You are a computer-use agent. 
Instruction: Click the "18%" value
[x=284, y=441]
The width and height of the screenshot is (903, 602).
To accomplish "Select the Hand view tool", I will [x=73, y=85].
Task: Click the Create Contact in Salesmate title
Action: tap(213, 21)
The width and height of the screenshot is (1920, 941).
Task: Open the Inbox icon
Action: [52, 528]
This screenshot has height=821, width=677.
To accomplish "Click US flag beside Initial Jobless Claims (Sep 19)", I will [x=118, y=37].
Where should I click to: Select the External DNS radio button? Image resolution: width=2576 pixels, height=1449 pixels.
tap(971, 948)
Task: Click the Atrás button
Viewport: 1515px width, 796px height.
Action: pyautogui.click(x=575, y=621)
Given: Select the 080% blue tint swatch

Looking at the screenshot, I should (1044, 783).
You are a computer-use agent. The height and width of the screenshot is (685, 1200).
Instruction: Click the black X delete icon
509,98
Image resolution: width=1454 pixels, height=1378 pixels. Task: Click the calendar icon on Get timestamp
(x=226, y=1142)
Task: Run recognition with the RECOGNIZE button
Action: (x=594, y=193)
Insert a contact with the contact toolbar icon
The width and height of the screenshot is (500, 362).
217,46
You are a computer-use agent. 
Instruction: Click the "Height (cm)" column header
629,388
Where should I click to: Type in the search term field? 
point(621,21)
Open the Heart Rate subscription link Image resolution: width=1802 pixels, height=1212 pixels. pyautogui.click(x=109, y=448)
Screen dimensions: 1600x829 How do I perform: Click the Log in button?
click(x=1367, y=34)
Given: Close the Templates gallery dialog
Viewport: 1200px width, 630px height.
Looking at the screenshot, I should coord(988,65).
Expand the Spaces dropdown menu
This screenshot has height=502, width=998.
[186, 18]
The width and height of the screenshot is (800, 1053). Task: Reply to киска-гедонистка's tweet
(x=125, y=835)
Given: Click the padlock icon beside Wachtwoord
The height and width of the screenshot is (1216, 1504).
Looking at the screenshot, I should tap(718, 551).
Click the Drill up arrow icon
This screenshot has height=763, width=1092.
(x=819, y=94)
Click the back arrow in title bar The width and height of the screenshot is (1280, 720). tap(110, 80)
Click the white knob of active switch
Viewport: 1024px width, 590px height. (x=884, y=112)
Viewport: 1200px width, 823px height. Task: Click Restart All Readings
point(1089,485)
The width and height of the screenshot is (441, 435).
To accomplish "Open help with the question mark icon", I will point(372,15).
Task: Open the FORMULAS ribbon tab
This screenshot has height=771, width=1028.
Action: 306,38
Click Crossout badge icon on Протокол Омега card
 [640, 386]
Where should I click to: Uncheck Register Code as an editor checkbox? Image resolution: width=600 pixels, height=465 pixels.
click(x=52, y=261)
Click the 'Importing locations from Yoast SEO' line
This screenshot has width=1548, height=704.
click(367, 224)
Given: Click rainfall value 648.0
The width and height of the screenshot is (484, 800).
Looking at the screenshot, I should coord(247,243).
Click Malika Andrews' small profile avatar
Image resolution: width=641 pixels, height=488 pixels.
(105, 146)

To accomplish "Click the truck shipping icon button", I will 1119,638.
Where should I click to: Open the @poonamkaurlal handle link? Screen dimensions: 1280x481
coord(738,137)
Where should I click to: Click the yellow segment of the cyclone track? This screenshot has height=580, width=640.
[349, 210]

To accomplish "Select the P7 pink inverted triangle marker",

THE TASK :: Exact reproduction of the whole material is the required answer.

SOLUTION FOR THIS EXERCISE ::
You are a computer-use agent. 
Instruction: Click the "18%" value
[x=284, y=441]
The width and height of the screenshot is (903, 602).
To accomplish "Select the Hand view tool", I will [x=73, y=85].
Task: Click the Create Contact in Salesmate title
Action: tap(213, 21)
The width and height of the screenshot is (1920, 941).
Task: Open the Inbox icon
Action: [52, 528]
This screenshot has height=821, width=677.
To accomplish "Click US flag beside Initial Jobless Claims (Sep 19)", I will [x=118, y=37].
Where should I click to: Select the External DNS radio button? Image resolution: width=2576 pixels, height=1449 pixels.
tap(971, 948)
Task: Click the Atrás button
Viewport: 1515px width, 796px height.
Action: pyautogui.click(x=575, y=621)
Given: Select the 080% blue tint swatch

Looking at the screenshot, I should (1044, 783).
You are a computer-use agent. The height and width of the screenshot is (685, 1200).
Instruction: Click the black X delete icon
509,98
Image resolution: width=1454 pixels, height=1378 pixels. Task: Click the calendar icon on Get timestamp
(x=226, y=1142)
Task: Run recognition with the RECOGNIZE button
Action: (x=594, y=193)
Insert a contact with the contact toolbar icon
The width and height of the screenshot is (500, 362).
217,46
You are a computer-use agent. 
Instruction: Click the "Height (cm)" column header
629,388
Where should I click to: Type in the search term field? 
point(621,21)
Open the Heart Rate subscription link Image resolution: width=1802 pixels, height=1212 pixels. pyautogui.click(x=109, y=448)
Screen dimensions: 1600x829 How do I perform: Click the Log in button?
click(x=1367, y=34)
Given: Close the Templates gallery dialog
Viewport: 1200px width, 630px height.
Looking at the screenshot, I should coord(988,65).
Expand the Spaces dropdown menu
This screenshot has height=502, width=998.
[186, 18]
The width and height of the screenshot is (800, 1053). Task: Reply to киска-гедонистка's tweet
(x=125, y=835)
Given: Click the padlock icon beside Wachtwoord
The height and width of the screenshot is (1216, 1504).
Looking at the screenshot, I should tap(718, 551).
Click the Drill up arrow icon
This screenshot has height=763, width=1092.
(x=819, y=94)
Click the back arrow in title bar The width and height of the screenshot is (1280, 720). tap(110, 80)
Click the white knob of active switch
Viewport: 1024px width, 590px height. (x=884, y=112)
Viewport: 1200px width, 823px height. Task: Click Restart All Readings
point(1089,485)
The width and height of the screenshot is (441, 435).
To accomplish "Open help with the question mark icon", I will point(372,15).
Task: Open the FORMULAS ribbon tab
This screenshot has height=771, width=1028.
Action: 306,38
Click Crossout badge icon on Протокол Омега card
 [640, 386]
Where should I click to: Uncheck Register Code as an editor checkbox? Image resolution: width=600 pixels, height=465 pixels.
click(x=52, y=261)
Click the 'Importing locations from Yoast SEO' line
This screenshot has width=1548, height=704.
click(367, 224)
Given: Click rainfall value 648.0
The width and height of the screenshot is (484, 800).
Looking at the screenshot, I should coord(247,243).
Click Malika Andrews' small profile avatar
Image resolution: width=641 pixels, height=488 pixels.
(105, 146)

To accomplish "Click the truck shipping icon button", I will 1119,638.
Where should I click to: Open the @poonamkaurlal handle link? Screen dimensions: 1280x481
coord(738,137)
Where should I click to: Click the yellow segment of the cyclone track? This screenshot has height=580, width=640.
[349, 210]

To accomplish "Select the P7 pink inverted triangle marker",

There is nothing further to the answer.